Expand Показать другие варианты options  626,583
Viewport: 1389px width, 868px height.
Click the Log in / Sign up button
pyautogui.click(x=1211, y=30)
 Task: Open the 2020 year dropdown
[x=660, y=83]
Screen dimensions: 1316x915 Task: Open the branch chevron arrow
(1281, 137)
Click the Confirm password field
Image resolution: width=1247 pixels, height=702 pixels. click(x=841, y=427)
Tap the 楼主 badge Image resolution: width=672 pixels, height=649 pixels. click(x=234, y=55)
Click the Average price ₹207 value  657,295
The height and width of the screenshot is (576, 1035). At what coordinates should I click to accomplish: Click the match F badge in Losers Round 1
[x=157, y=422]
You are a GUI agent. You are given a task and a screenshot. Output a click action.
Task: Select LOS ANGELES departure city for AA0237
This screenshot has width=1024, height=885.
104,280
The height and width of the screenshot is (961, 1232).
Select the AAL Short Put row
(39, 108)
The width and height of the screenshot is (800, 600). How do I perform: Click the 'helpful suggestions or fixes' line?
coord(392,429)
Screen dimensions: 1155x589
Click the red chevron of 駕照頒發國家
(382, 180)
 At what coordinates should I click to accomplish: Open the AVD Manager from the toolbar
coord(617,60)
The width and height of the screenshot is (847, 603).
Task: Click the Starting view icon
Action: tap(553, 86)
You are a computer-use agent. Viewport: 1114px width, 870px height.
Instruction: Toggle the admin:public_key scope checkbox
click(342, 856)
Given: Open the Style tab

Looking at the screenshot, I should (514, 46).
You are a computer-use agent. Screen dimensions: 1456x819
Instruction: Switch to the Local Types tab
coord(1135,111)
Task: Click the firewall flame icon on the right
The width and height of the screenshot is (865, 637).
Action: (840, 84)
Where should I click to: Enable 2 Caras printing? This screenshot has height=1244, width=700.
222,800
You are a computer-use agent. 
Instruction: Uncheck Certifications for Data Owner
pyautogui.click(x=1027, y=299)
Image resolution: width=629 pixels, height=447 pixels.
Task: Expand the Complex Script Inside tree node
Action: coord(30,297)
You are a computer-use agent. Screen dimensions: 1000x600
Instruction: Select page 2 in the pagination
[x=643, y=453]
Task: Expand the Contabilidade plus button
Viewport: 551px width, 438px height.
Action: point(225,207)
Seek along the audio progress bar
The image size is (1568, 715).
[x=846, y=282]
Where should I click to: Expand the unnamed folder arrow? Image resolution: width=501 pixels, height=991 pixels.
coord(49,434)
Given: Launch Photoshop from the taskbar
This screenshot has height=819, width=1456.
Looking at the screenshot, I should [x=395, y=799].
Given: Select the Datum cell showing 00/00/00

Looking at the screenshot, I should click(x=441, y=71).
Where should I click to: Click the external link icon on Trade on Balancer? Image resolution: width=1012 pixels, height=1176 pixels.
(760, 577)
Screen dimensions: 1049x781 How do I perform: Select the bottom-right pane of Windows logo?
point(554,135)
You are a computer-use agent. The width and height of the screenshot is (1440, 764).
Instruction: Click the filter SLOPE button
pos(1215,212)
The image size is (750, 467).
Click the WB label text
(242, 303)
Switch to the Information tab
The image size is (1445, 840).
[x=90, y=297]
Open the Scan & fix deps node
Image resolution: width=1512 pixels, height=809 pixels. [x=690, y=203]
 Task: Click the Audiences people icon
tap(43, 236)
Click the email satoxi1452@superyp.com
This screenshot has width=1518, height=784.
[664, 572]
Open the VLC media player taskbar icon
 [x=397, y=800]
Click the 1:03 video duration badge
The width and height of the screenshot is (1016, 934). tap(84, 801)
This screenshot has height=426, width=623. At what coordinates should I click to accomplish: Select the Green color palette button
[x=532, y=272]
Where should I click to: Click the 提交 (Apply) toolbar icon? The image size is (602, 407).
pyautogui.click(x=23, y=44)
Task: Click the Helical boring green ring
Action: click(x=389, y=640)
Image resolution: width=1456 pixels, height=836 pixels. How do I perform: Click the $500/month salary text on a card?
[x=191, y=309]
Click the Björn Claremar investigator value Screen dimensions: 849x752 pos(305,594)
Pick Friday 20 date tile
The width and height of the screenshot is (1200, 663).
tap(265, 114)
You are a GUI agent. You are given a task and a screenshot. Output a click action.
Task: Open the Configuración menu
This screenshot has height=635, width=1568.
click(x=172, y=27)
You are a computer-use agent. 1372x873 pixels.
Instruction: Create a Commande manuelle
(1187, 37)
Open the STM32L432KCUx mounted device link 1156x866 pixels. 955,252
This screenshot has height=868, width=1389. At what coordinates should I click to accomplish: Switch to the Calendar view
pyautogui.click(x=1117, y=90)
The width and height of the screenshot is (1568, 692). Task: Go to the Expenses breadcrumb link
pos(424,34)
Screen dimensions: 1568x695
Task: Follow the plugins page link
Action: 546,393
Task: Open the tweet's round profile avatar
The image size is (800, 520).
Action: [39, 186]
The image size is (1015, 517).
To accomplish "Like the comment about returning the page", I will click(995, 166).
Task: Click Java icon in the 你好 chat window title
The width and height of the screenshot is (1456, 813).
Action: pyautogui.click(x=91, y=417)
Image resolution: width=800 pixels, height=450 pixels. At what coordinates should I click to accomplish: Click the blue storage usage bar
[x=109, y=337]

Instruction –
Format every line of the material above as a JSON list of strings, with one string per line and blank lines omitted.

Response to this exercise –
[
  "Expand Показать другие варианты options  626,583",
  "Viewport: 1389px width, 868px height.",
  "Click the Log in / Sign up button",
  "pyautogui.click(x=1211, y=30)",
  " Task: Open the 2020 year dropdown",
  "[x=660, y=83]",
  "Screen dimensions: 1316x915 Task: Open the branch chevron arrow",
  "(1281, 137)",
  "Click the Confirm password field",
  "Image resolution: width=1247 pixels, height=702 pixels. click(x=841, y=427)",
  "Tap the 楼主 badge Image resolution: width=672 pixels, height=649 pixels. click(x=234, y=55)",
  "Click the Average price ₹207 value  657,295",
  "The height and width of the screenshot is (576, 1035). At what coordinates should I click to accomplish: Click the match F badge in Losers Round 1",
  "[x=157, y=422]",
  "You are a GUI agent. You are given a task and a screenshot. Output a click action.",
  "Task: Select LOS ANGELES departure city for AA0237",
  "This screenshot has width=1024, height=885.",
  "104,280",
  "The height and width of the screenshot is (961, 1232).",
  "Select the AAL Short Put row",
  "(39, 108)",
  "The width and height of the screenshot is (800, 600). How do I perform: Click the 'helpful suggestions or fixes' line?",
  "coord(392,429)",
  "Screen dimensions: 1155x589",
  "Click the red chevron of 駕照頒發國家",
  "(382, 180)",
  " At what coordinates should I click to accomplish: Open the AVD Manager from the toolbar",
  "coord(617,60)",
  "The width and height of the screenshot is (847, 603).",
  "Task: Click the Starting view icon",
  "Action: tap(553, 86)",
  "You are a computer-use agent. Viewport: 1114px width, 870px height.",
  "Instruction: Toggle the admin:public_key scope checkbox",
  "click(342, 856)",
  "Given: Open the Style tab",
  "Looking at the screenshot, I should (514, 46).",
  "You are a computer-use agent. Screen dimensions: 1456x819",
  "Instruction: Switch to the Local Types tab",
  "coord(1135,111)",
  "Task: Click the firewall flame icon on the right",
  "The width and height of the screenshot is (865, 637).",
  "Action: (840, 84)",
  "Where should I click to: Enable 2 Caras printing? This screenshot has height=1244, width=700.",
  "222,800",
  "You are a computer-use agent. ",
  "Instruction: Uncheck Certifications for Data Owner",
  "pyautogui.click(x=1027, y=299)",
  "Image resolution: width=629 pixels, height=447 pixels.",
  "Task: Expand the Complex Script Inside tree node",
  "Action: coord(30,297)",
  "You are a computer-use agent. Screen dimensions: 1000x600",
  "Instruction: Select page 2 in the pagination",
  "[x=643, y=453]",
  "Task: Expand the Contabilidade plus button",
  "Viewport: 551px width, 438px height.",
  "Action: point(225,207)",
  "Seek along the audio progress bar",
  "The image size is (1568, 715).",
  "[x=846, y=282]",
  "Where should I click to: Expand the unnamed folder arrow? Image resolution: width=501 pixels, height=991 pixels.",
  "coord(49,434)",
  "Given: Launch Photoshop from the taskbar",
  "This screenshot has height=819, width=1456.",
  "Looking at the screenshot, I should [x=395, y=799].",
  "Given: Select the Datum cell showing 00/00/00",
  "Looking at the screenshot, I should click(x=441, y=71).",
  "Where should I click to: Click the external link icon on Trade on Balancer? Image resolution: width=1012 pixels, height=1176 pixels.",
  "(760, 577)",
  "Screen dimensions: 1049x781 How do I perform: Select the bottom-right pane of Windows logo?",
  "point(554,135)",
  "You are a computer-use agent. The width and height of the screenshot is (1440, 764).",
  "Instruction: Click the filter SLOPE button",
  "pos(1215,212)",
  "The image size is (750, 467).",
  "Click the WB label text",
  "(242, 303)",
  "Switch to the Information tab",
  "The image size is (1445, 840).",
  "[x=90, y=297]",
  "Open the Scan & fix deps node",
  "Image resolution: width=1512 pixels, height=809 pixels. [x=690, y=203]",
  " Task: Click the Audiences people icon",
  "tap(43, 236)",
  "Click the email satoxi1452@superyp.com",
  "This screenshot has width=1518, height=784.",
  "[664, 572]",
  "Open the VLC media player taskbar icon",
  " [x=397, y=800]",
  "Click the 1:03 video duration badge",
  "The width and height of the screenshot is (1016, 934). tap(84, 801)",
  "This screenshot has height=426, width=623. At what coordinates should I click to accomplish: Select the Green color palette button",
  "[x=532, y=272]",
  "Where should I click to: Click the 提交 (Apply) toolbar icon? The image size is (602, 407).",
  "pyautogui.click(x=23, y=44)",
  "Task: Click the Helical boring green ring",
  "Action: click(x=389, y=640)",
  "Image resolution: width=1456 pixels, height=836 pixels. How do I perform: Click the $500/month salary text on a card?",
  "[x=191, y=309]",
  "Click the Björn Claremar investigator value Screen dimensions: 849x752 pos(305,594)",
  "Pick Friday 20 date tile",
  "The width and height of the screenshot is (1200, 663).",
  "tap(265, 114)",
  "You are a GUI agent. You are given a task and a screenshot. Output a click action.",
  "Task: Open the Configuración menu",
  "This screenshot has height=635, width=1568.",
  "click(x=172, y=27)",
  "You are a computer-use agent. 1372x873 pixels.",
  "Instruction: Create a Commande manuelle",
  "(1187, 37)",
  "Open the STM32L432KCUx mounted device link 1156x866 pixels. 955,252",
  "This screenshot has height=868, width=1389. At what coordinates should I click to accomplish: Switch to the Calendar view",
  "pyautogui.click(x=1117, y=90)",
  "The width and height of the screenshot is (1568, 692). Task: Go to the Expenses breadcrumb link",
  "pos(424,34)",
  "Screen dimensions: 1568x695",
  "Task: Follow the plugins page link",
  "Action: 546,393",
  "Task: Open the tweet's round profile avatar",
  "The image size is (800, 520).",
  "Action: [39, 186]",
  "The image size is (1015, 517).",
  "To accomplish \"Like the comment about returning the page\", I will click(995, 166).",
  "Task: Click Java icon in the 你好 chat window title",
  "The width and height of the screenshot is (1456, 813).",
  "Action: pyautogui.click(x=91, y=417)",
  "Image resolution: width=800 pixels, height=450 pixels. At what coordinates should I click to accomplish: Click the blue storage usage bar",
  "[x=109, y=337]"
]